[Entries from a dataset]
>>>

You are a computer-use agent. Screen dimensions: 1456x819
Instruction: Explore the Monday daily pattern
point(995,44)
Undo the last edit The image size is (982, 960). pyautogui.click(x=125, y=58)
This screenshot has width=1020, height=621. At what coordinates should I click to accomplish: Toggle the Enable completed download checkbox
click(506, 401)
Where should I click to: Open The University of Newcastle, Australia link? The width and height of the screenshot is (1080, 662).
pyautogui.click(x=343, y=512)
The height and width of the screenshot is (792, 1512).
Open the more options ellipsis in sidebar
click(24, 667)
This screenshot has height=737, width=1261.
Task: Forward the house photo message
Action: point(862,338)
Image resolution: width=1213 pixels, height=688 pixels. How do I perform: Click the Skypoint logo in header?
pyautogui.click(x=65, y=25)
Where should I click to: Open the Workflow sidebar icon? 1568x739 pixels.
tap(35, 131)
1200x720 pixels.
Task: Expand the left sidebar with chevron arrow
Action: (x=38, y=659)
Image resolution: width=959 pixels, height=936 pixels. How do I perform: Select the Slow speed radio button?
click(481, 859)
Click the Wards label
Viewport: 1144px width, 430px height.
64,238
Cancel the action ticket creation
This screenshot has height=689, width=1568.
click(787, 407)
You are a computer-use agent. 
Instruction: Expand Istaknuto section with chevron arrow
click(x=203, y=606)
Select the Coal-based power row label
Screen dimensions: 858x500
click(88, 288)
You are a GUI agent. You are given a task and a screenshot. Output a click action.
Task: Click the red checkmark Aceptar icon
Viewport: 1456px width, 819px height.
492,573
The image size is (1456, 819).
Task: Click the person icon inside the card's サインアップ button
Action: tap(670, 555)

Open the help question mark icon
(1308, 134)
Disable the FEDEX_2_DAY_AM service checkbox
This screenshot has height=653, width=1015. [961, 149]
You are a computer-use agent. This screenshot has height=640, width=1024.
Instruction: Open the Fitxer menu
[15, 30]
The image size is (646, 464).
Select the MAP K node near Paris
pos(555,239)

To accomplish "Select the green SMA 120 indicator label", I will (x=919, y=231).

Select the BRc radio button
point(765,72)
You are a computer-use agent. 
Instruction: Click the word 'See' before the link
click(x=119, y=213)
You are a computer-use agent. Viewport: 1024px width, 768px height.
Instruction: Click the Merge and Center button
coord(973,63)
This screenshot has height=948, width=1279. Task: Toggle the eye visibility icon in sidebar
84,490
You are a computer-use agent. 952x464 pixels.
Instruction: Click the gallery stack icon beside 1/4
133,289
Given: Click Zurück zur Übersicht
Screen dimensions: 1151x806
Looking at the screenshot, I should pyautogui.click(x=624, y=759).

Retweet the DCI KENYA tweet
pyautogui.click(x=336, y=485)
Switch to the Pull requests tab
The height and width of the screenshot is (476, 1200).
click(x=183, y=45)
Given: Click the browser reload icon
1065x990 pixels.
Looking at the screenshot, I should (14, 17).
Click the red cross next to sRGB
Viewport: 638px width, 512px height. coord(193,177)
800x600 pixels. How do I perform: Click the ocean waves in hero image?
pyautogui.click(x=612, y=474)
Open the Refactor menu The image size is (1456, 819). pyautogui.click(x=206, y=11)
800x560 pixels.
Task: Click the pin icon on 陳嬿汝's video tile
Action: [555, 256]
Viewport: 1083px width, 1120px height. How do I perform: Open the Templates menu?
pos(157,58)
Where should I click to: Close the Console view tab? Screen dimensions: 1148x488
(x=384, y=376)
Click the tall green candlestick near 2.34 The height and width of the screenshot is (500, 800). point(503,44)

<<<

### Directions
Substitute "screen navigation assistant" for every occurrence of "computer-use agent" throughout the records above, and reproduce them with nothing else changed.

### Correct output
You are a screen navigation assistant. Screen dimensions: 1456x819
Instruction: Explore the Monday daily pattern
point(995,44)
Undo the last edit The image size is (982, 960). pyautogui.click(x=125, y=58)
This screenshot has width=1020, height=621. At what coordinates should I click to accomplish: Toggle the Enable completed download checkbox
click(506, 401)
Where should I click to: Open The University of Newcastle, Australia link? The width and height of the screenshot is (1080, 662).
pyautogui.click(x=343, y=512)
The height and width of the screenshot is (792, 1512).
Open the more options ellipsis in sidebar
click(24, 667)
This screenshot has height=737, width=1261.
Task: Forward the house photo message
Action: point(862,338)
Image resolution: width=1213 pixels, height=688 pixels. How do I perform: Click the Skypoint logo in header?
pyautogui.click(x=65, y=25)
Where should I click to: Open the Workflow sidebar icon? 1568x739 pixels.
tap(35, 131)
1200x720 pixels.
Task: Expand the left sidebar with chevron arrow
Action: (x=38, y=659)
Image resolution: width=959 pixels, height=936 pixels. How do I perform: Select the Slow speed radio button?
click(481, 859)
Click the Wards label
Viewport: 1144px width, 430px height.
64,238
Cancel the action ticket creation
This screenshot has height=689, width=1568.
click(787, 407)
You are a screen navigation assistant. 
Instruction: Expand Istaknuto section with chevron arrow
click(x=203, y=606)
Select the Coal-based power row label
Screen dimensions: 858x500
click(88, 288)
You are a GUI agent. You are given a task and a screenshot. Output a click action.
Task: Click the red checkmark Aceptar icon
Viewport: 1456px width, 819px height.
492,573
The image size is (1456, 819).
Task: Click the person icon inside the card's サインアップ button
Action: tap(670, 555)

Open the help question mark icon
(1308, 134)
Disable the FEDEX_2_DAY_AM service checkbox
This screenshot has height=653, width=1015. [961, 149]
You are a screen navigation assistant. This screenshot has height=640, width=1024.
Instruction: Open the Fitxer menu
[15, 30]
The image size is (646, 464).
Select the MAP K node near Paris
pos(555,239)

To accomplish "Select the green SMA 120 indicator label", I will (x=919, y=231).

Select the BRc radio button
point(765,72)
You are a screen navigation assistant. 
Instruction: Click the word 'See' before the link
click(x=119, y=213)
You are a screen navigation assistant. Viewport: 1024px width, 768px height.
Instruction: Click the Merge and Center button
coord(973,63)
This screenshot has height=948, width=1279. Task: Toggle the eye visibility icon in sidebar
84,490
You are a screen navigation assistant. 952x464 pixels.
Instruction: Click the gallery stack icon beside 1/4
133,289
Given: Click Zurück zur Übersicht
Screen dimensions: 1151x806
Looking at the screenshot, I should pyautogui.click(x=624, y=759).

Retweet the DCI KENYA tweet
pyautogui.click(x=336, y=485)
Switch to the Pull requests tab
The height and width of the screenshot is (476, 1200).
click(x=183, y=45)
Given: Click the browser reload icon
1065x990 pixels.
Looking at the screenshot, I should (14, 17).
Click the red cross next to sRGB
Viewport: 638px width, 512px height. coord(193,177)
800x600 pixels. How do I perform: Click the ocean waves in hero image?
pyautogui.click(x=612, y=474)
Open the Refactor menu The image size is (1456, 819). pyautogui.click(x=206, y=11)
800x560 pixels.
Task: Click the pin icon on 陳嬿汝's video tile
Action: [555, 256]
Viewport: 1083px width, 1120px height. How do I perform: Open the Templates menu?
pos(157,58)
Where should I click to: Close the Console view tab? Screen dimensions: 1148x488
(x=384, y=376)
Click the tall green candlestick near 2.34 The height and width of the screenshot is (500, 800). point(503,44)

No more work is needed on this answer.